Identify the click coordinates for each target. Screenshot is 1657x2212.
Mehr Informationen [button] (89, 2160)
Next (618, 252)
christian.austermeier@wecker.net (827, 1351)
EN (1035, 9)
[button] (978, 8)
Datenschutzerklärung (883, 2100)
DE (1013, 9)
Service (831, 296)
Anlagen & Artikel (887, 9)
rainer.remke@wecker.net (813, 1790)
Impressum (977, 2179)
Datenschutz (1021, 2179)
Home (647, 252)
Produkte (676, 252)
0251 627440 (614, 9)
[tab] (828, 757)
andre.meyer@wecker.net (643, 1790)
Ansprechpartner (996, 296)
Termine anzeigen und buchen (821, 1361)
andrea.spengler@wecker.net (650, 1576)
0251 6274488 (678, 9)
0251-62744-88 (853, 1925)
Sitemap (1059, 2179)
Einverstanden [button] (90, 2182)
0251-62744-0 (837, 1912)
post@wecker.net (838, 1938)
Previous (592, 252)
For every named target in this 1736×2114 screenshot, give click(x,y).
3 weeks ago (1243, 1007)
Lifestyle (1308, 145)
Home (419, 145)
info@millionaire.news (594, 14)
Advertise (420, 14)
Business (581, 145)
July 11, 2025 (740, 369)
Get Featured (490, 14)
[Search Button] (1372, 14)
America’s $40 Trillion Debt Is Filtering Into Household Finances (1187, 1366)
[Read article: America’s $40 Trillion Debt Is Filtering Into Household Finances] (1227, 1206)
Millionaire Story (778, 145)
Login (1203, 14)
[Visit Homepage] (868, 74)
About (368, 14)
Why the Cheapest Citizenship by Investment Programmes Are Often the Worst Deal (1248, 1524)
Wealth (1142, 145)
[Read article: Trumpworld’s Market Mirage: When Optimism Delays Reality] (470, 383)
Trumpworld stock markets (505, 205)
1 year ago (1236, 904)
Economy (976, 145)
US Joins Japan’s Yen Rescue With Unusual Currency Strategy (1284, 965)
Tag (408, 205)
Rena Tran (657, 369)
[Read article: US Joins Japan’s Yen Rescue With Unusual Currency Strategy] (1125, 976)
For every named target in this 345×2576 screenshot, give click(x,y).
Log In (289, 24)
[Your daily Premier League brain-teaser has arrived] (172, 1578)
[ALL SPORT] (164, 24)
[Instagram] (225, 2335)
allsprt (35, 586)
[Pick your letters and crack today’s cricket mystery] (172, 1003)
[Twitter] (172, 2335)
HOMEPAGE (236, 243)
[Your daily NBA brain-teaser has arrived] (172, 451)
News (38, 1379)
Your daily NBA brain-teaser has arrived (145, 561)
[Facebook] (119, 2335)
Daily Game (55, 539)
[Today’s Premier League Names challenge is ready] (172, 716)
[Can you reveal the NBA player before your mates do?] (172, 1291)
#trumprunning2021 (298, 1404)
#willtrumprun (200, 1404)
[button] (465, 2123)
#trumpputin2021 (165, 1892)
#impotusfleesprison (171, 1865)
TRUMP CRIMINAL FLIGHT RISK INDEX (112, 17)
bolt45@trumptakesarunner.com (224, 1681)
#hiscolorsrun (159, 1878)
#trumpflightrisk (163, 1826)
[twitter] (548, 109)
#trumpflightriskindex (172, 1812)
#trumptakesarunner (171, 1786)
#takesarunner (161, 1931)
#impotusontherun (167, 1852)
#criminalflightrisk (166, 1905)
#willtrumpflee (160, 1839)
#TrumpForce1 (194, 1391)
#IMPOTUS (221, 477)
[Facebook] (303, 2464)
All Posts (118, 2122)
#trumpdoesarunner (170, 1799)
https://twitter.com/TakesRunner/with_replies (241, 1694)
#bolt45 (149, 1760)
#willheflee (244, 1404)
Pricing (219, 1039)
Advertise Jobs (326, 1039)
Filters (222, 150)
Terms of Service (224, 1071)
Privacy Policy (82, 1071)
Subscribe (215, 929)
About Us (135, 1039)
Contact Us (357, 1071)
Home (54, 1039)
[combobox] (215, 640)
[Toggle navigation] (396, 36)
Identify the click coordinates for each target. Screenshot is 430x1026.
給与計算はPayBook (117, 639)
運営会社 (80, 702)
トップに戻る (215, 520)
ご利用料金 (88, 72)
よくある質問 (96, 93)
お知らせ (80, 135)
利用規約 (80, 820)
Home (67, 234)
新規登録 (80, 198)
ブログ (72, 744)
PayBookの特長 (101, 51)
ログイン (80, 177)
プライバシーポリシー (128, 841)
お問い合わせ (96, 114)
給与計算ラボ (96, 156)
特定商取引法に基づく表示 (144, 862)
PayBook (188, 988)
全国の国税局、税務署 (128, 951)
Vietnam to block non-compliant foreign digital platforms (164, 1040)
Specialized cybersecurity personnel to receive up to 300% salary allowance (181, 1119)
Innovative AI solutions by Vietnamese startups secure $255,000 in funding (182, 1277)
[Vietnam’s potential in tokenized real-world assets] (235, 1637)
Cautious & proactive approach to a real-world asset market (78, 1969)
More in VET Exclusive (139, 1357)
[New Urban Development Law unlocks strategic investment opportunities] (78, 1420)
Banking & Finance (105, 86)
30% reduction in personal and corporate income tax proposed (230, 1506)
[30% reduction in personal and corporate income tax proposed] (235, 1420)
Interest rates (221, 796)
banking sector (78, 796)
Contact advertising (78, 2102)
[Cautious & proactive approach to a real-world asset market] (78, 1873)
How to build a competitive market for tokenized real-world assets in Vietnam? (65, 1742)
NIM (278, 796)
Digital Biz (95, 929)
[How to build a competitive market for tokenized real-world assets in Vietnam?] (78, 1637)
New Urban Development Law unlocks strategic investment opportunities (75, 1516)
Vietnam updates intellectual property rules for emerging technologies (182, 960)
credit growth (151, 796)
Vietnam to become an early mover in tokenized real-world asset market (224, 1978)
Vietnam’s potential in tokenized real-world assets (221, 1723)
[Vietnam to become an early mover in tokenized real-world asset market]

● ● ●

AIM OF THE EXERCISE: Could you restate, word for word, the lines above from the one with "[Facebook] (303, 2464)" to the one with "特定商取引法に基づく表示 (144, 862)", both included?

TASK RESULT:
[Facebook] (303, 2464)
All Posts (118, 2122)
#trumpdoesarunner (170, 1799)
https://twitter.com/TakesRunner/with_replies (241, 1694)
#bolt45 (149, 1760)
#willheflee (244, 1404)
Pricing (219, 1039)
Advertise Jobs (326, 1039)
Filters (222, 150)
Terms of Service (224, 1071)
Privacy Policy (82, 1071)
Subscribe (215, 929)
About Us (135, 1039)
Contact Us (357, 1071)
Home (54, 1039)
[combobox] (215, 640)
[Toggle navigation] (396, 36)
Identify the click coordinates for each target. Screenshot is 430x1026.
給与計算はPayBook (117, 639)
運営会社 (80, 702)
トップに戻る (215, 520)
ご利用料金 (88, 72)
よくある質問 (96, 93)
お知らせ (80, 135)
利用規約 (80, 820)
Home (67, 234)
新規登録 (80, 198)
ブログ (72, 744)
PayBookの特長 (101, 51)
ログイン (80, 177)
プライバシーポリシー (128, 841)
お問い合わせ (96, 114)
給与計算ラボ (96, 156)
特定商取引法に基づく表示 (144, 862)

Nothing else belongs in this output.